*O que fazer*:
[1] No texto sobre a ocupação do Wendy's, quantos anos tinha a criança morta no tiroteio de 4 de julho?
[2] Dê a continuação do texto sobre a ocupação do Wendy's, começando logo depois da última frase.

*Documento*:
####################

A questão da violência será decisiva para o futuro dos movimentos revolucionários na América. Não há dúvida de que tais movimentos precisarão se armar para a autodefesa. No entanto, como também aconteceu na CHAZ em Seattle, a violência dentro das zonas livres de polícia muitas vezes resulta diretamente na perda do apoio político. Quando este é o caso, a polícia não precisa sequer se preocupar em seguir uma estratégia de repressão direta. Em vez disso, eles podem simplesmente esperar até que sua ausência da área permita que aconteça violência suficiente que eventualmente faça sua presença parecer novamente justificada. Em contraste à estratégia composta de facções minoritárias de atiradores armados, o legado do movimento de ação direta não violenta fornece algo capaz de manter um amplo apoio. Apontar isto não é defender a não-violência moralista, mas sim sugerir que a força de nossos movimentos dependerá mais de um amplo apoio social do que de vitórias puramente militares.

Wendy’s: luta armada no fim do mundo (3)

Conclusão

Os principais problemas na ocupação do Wendy’s foram que o espaço era controlado por uma liderança hierárquica que, por sua própria conta, “privatizou” o protesto, a ponto de recusar qualquer ajuda de várias dezenas de pessoas que estavam interessadas em contribuir com o espaço de forma real. Estes fatores tornaram o espaço cada vez mais isolado, e os líderes cada vez mais paranoicos. Como resultado, a ocupação contou com uma perigosa estratégia de escalada armada para fortalecer o Estado, que terminou previsivelmente com violência armada que tornou o espaço facilmente reprimível e, francamente, difícil de ser defendido, depois que uma criança de 8 anos foi assassinada no fogo cruzado de um tiroteio no dia 4 de julho. Enquanto a ocupação catalisou uma demonstração impressionante de militância e coragem, terminou com um dilema semelhante ao de muitas outras rebeliões em todo o país: não foi capaz de esclarecer o que havia para construir ou afirmar, uma vez terminado o saque, no incêndio e na destruição.

####################

*Dados*:
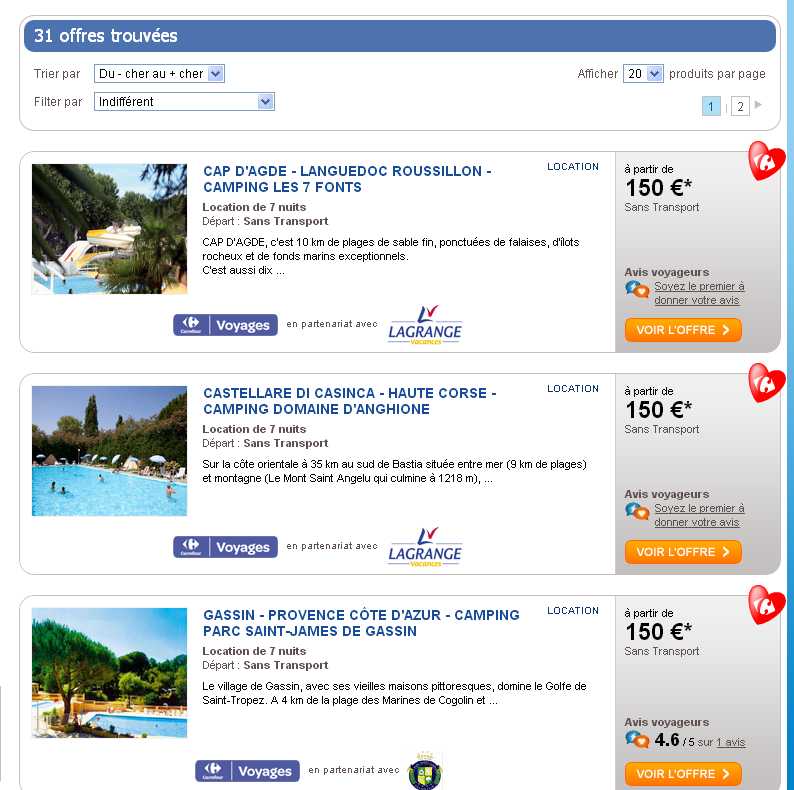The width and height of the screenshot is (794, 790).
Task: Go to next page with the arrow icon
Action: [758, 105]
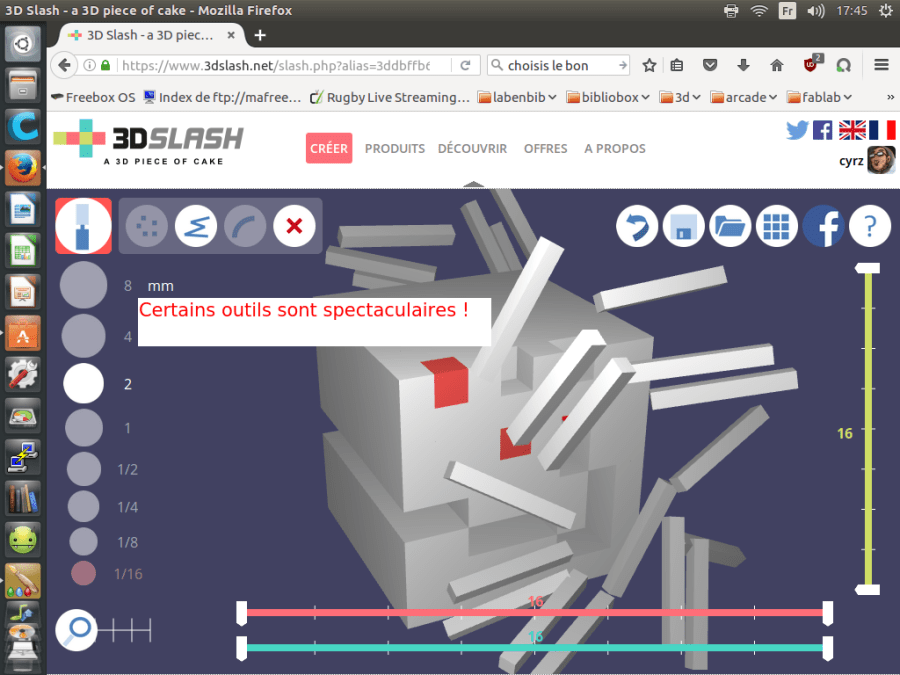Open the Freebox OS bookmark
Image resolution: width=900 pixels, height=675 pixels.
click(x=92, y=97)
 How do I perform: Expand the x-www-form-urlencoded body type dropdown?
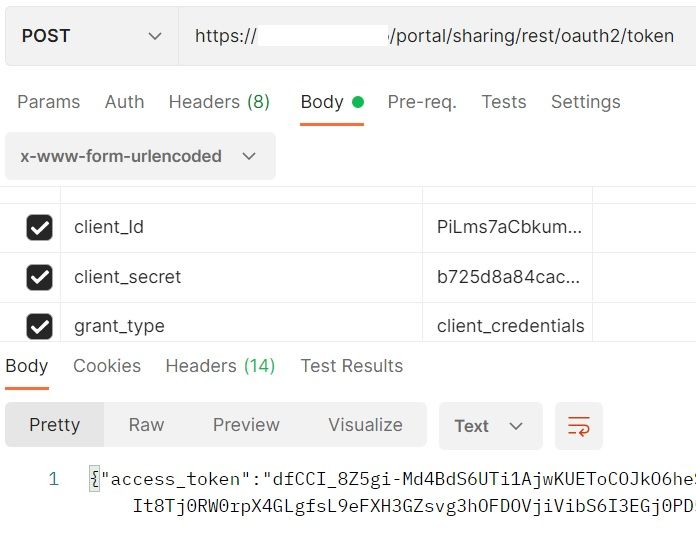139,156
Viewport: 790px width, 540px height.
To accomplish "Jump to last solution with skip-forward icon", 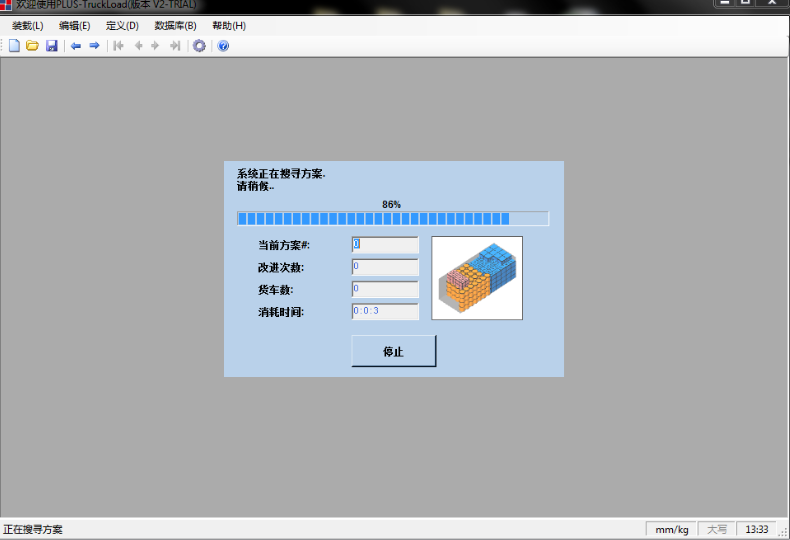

####################

*Respostas*:
[1] Tinha 8 anos.

[2]
O que nos diz a ocupação do Wendy’s sobre uma estratégia de intensificação? O que devemos pensar do fato de que as armas tanto tornaram possível a ocupação como levaram ao seu colapso? Se foi nossa tarefa em lutas passadas agravar as coisas até seu horizonte insurrecional, isto deve ser diferenciado da intensificação como mero aumento de uma capacidade de violência. Kenosha é mais uma situação na qual a violência rapidamente escalou para além de um ponto em que os atores emancipatórios foram capazes de ser eficazes. Nessas situações, o ritmo acelerado da intensificação é insustentável e, no final, apenas acelera a restauração da lei e da ordem. A atividade revolucionária deve ser medida em termos de sua capacidade de defender sua sustentabilidade com o maior número possível de participantes. Quando a violência revolucionária tende a isolar os participantes em vez de defendê-los, ela faz mais mal do que bem.

Além da questão da violência, surge a questão de como criar uma perspectiva comum sobre quais formas de ação são possíveis na ausência de estruturas de liderança ou de procedimento democrático. Como movimentos como a rebelião de George Floyd continuam a aparecer, “militantes organizados” podem se ver ultrapassados e marginalizados por proletários que têm pouco interesse ou consideração por objetivos estratégicos ou revolucionários a longo prazo, e em vez disso são enfeitiçados exclusivamente pelo saque e pelo choque com a polícia. Se quisermos evitar um resultado facilmente previsível, é importante estabelecer um conjunto mensurável de objetivos revolucionários além do de combater batalhas cada vez mais militarizadas com o Estado e com os fascistas, ou ficar deprimido ou exausto quando estes se esgotam ou não são mais possíveis. Sem nenhum objetivo em mente, a escalada da violência corre o risco de ultrapassar a capacidade dos movimentos de produzir afirmações coletivas além das dos inimigos que têm em comum. Como opor-se a esta intensificação, avançando ainda ao longo de uma trajetória revolucionária?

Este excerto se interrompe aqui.